$PINS·8-K

PINTEREST, INC. · Mar 3, 7:59 AM ET

PINTEREST, INC. 8-K

Research Summary

AI-generated summary

Updated

Pinterest Inc. Issues $1B 1.75% Convertible Notes; $1B Accelerated Buyback

What Happened

  • Pinterest, Inc. announced on March 3, 2026 that it entered into an agreement to sell $1.0 billion of 1.75% convertible senior notes due 2031 to Elliott Associates and Elliott International, with the transactions expected to close on or about March 5, 2026.
  • At the same time the company entered into accelerated share repurchase (ASR) agreements with Goldman Sachs to buy back $1.0 billion of Class A common stock as part of a newly authorized $3.5 billion 2026 Share Repurchase Program (Board-approved March 2, 2026).

Key Details

  • Convertible notes: $1.0B principal, 1.75% interest paid semi‑annually (Mar 1 & Sep 1, first payment Sept 1, 2026), maturity March 1, 2031. Initial conversion rate = 44.0063 shares per $1,000 principal (≈ $22.72 per share), subject to adjustments.
  • Convertibility & redemption: Notes convertible under specified conditions before Dec 1, 2030 and freely convertible on/after Dec 1, 2030; company may redeem on/after March 5, 2029 if stock meets certain price tests.

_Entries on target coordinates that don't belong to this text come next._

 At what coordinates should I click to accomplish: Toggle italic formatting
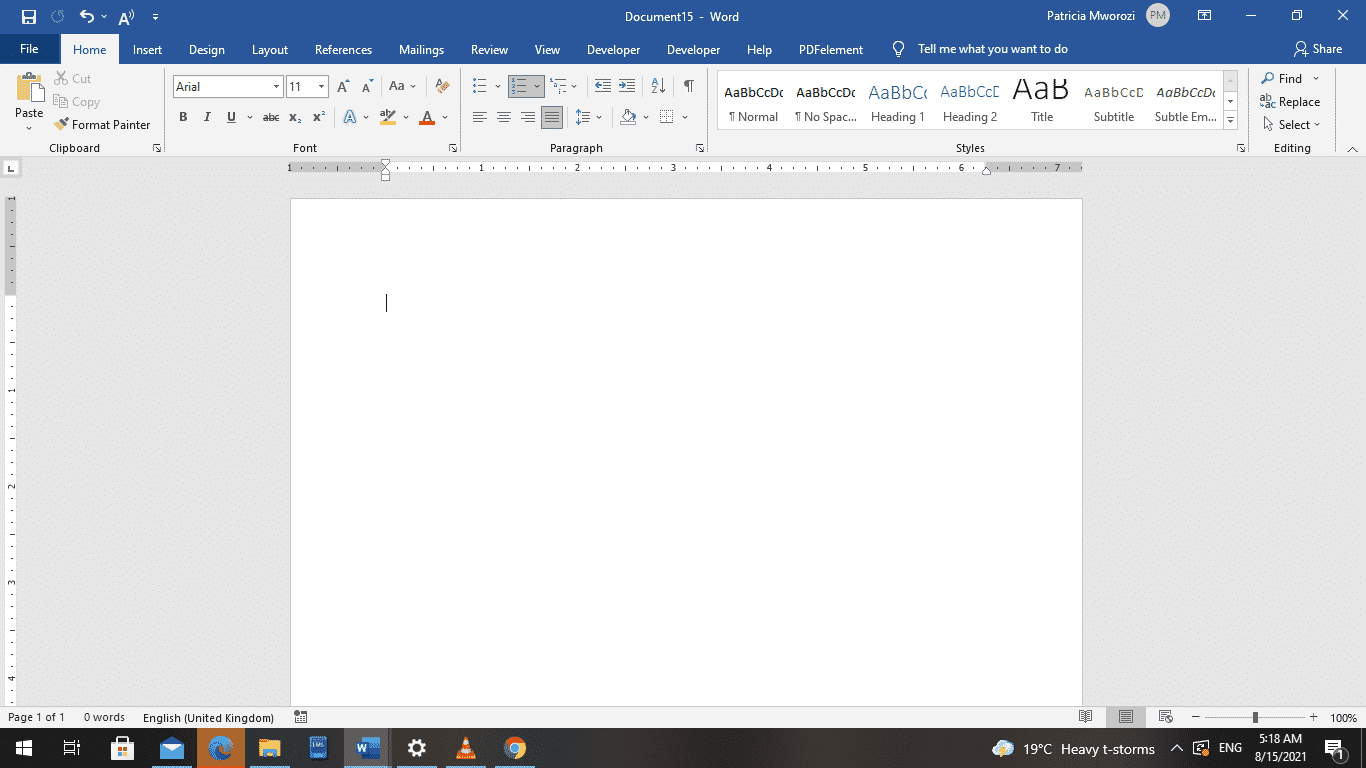click(207, 117)
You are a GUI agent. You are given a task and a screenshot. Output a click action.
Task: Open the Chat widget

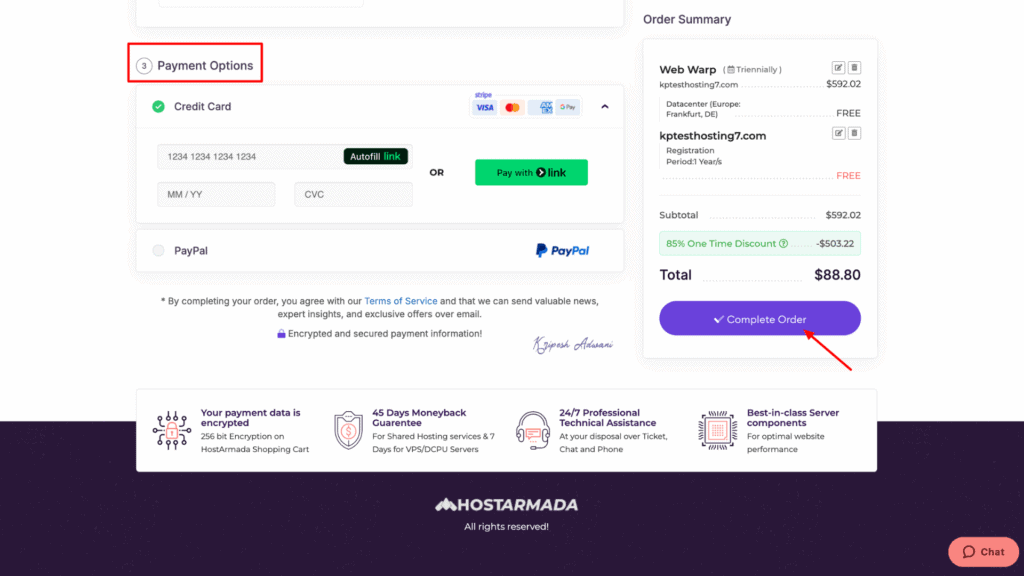[983, 552]
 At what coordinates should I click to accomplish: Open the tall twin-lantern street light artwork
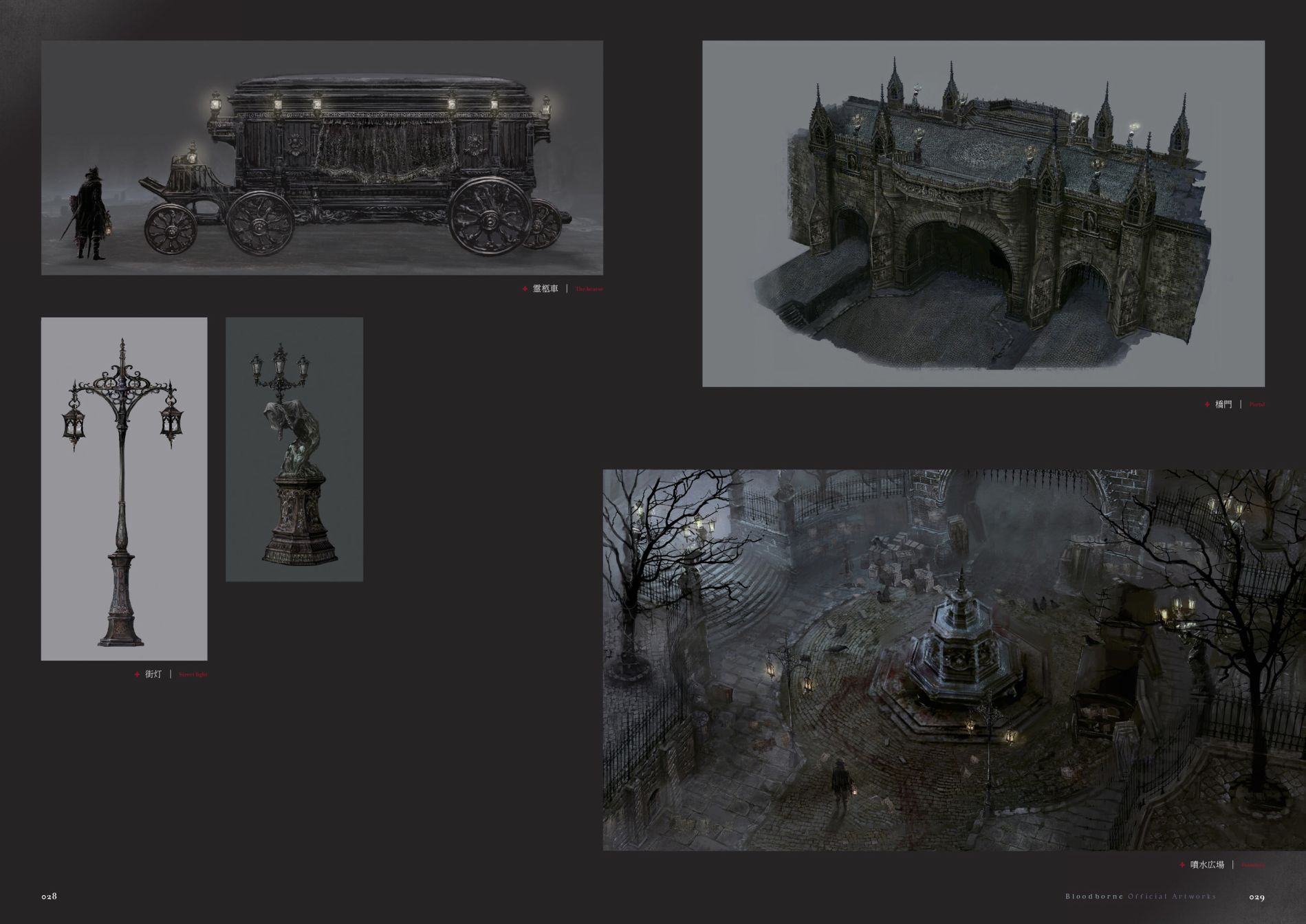124,488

Holders can demand repurchase on certain Fundamental Changes at 100% principal plus accrued interest.
  • Governance and restrictions: Elliott retains a board seat designee (Marc Steinberg) through the 2026 annual meeting and will be nominated for re-election (term to 2029); Elliott agreed to voting commitments, standstill restrictions and a two‑year lock-up on transfers of the Notes and converted shares (with certain exceptions).
  • ASR and buyback program: Company will pay $1.0B to Goldman Sachs on March 5, 2026 and receive an initial delivery of ~80% of expected ASR shares (final settlement by May 1, 2026). After the ASR, approximately $2.5B of the $3.5B repurchase authorization remains.
  • Securities law note: The $1.0B sale of Notes to Elliott will be a private placement relying on Section 4(a)(2) of the Securities Act.

Why It Matters

  • Financing and capital return: The transactions combine a $1.0B convertible debt raise and a simultaneous $1.0B accelerated buyback. That increases the company’s debt while returning cash to shareholders via the ASR and a larger repurchase program (authorized $3.5B).
  • Potential dilution and leverage: The convertible notes may convert into Class A shares at roughly $22.72 per share (subject to adjustment), which is a potential source of future dilution if conversions occur. The notes also add a new $1.0B liability on the balance sheet.
  • Governance implications: Elliott secures board representation and certain governance commitments, with transfer and standstill restrictions that could affect shareholder dynamics for up to two years.
  • Timing and next steps: The notes issuance and initial ASR delivery are expected to occur on/around March 5, 2026, with final ASR settlement by May 1, 2026.